— begin —

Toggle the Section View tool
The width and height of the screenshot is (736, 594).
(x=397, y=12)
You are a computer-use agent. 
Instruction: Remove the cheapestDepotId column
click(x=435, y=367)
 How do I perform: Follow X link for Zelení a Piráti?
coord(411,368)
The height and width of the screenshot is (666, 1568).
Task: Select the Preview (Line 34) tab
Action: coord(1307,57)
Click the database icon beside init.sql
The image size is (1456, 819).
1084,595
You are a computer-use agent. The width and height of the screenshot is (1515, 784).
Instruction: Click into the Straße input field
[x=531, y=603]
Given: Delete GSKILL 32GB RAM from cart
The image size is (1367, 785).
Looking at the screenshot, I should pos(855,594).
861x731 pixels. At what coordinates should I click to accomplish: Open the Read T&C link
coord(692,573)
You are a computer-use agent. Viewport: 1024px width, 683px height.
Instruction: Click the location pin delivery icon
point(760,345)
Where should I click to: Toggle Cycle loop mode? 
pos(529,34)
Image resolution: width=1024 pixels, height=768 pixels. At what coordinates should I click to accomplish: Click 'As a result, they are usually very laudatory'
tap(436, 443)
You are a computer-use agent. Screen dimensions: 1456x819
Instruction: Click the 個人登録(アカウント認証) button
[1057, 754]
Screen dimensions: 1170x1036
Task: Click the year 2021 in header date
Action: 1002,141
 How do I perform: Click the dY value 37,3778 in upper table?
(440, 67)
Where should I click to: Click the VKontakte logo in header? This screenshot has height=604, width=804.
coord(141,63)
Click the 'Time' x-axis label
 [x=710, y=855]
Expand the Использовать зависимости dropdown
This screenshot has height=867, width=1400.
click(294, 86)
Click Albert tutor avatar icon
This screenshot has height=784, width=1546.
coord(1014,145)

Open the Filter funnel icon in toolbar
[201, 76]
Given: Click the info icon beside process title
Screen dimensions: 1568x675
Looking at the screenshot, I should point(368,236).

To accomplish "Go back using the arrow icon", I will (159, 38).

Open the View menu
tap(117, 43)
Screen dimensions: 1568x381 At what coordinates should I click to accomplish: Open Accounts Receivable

— end —

◆ **WHAT TO PRODUCE**: Reproduce all of the lines above verbatim.

◆ **SOLUTION TO THIS PROBLEM**:
Toggle the Section View tool
The width and height of the screenshot is (736, 594).
(x=397, y=12)
You are a computer-use agent. 
Instruction: Remove the cheapestDepotId column
click(x=435, y=367)
 How do I perform: Follow X link for Zelení a Piráti?
coord(411,368)
The height and width of the screenshot is (666, 1568).
Task: Select the Preview (Line 34) tab
Action: coord(1307,57)
Click the database icon beside init.sql
The image size is (1456, 819).
1084,595
You are a computer-use agent. The width and height of the screenshot is (1515, 784).
Instruction: Click into the Straße input field
[x=531, y=603]
Given: Delete GSKILL 32GB RAM from cart
The image size is (1367, 785).
Looking at the screenshot, I should pos(855,594).
861x731 pixels. At what coordinates should I click to accomplish: Open the Read T&C link
coord(692,573)
You are a computer-use agent. Viewport: 1024px width, 683px height.
Instruction: Click the location pin delivery icon
point(760,345)
Where should I click to: Toggle Cycle loop mode? 
pos(529,34)
Image resolution: width=1024 pixels, height=768 pixels. At what coordinates should I click to accomplish: Click 'As a result, they are usually very laudatory'
tap(436, 443)
You are a computer-use agent. Screen dimensions: 1456x819
Instruction: Click the 個人登録(アカウント認証) button
[1057, 754]
Screen dimensions: 1170x1036
Task: Click the year 2021 in header date
Action: 1002,141
 How do I perform: Click the dY value 37,3778 in upper table?
(440, 67)
Where should I click to: Click the VKontakte logo in header? This screenshot has height=604, width=804.
coord(141,63)
Click the 'Time' x-axis label
 [x=710, y=855]
Expand the Использовать зависимости dropdown
This screenshot has height=867, width=1400.
click(294, 86)
Click Albert tutor avatar icon
This screenshot has height=784, width=1546.
coord(1014,145)

Open the Filter funnel icon in toolbar
[201, 76]
Given: Click the info icon beside process title
Screen dimensions: 1568x675
Looking at the screenshot, I should point(368,236).

To accomplish "Go back using the arrow icon", I will (159, 38).

Open the View menu
tap(117, 43)
Screen dimensions: 1568x381 At what coordinates should I click to accomplish: Open Accounts Receivable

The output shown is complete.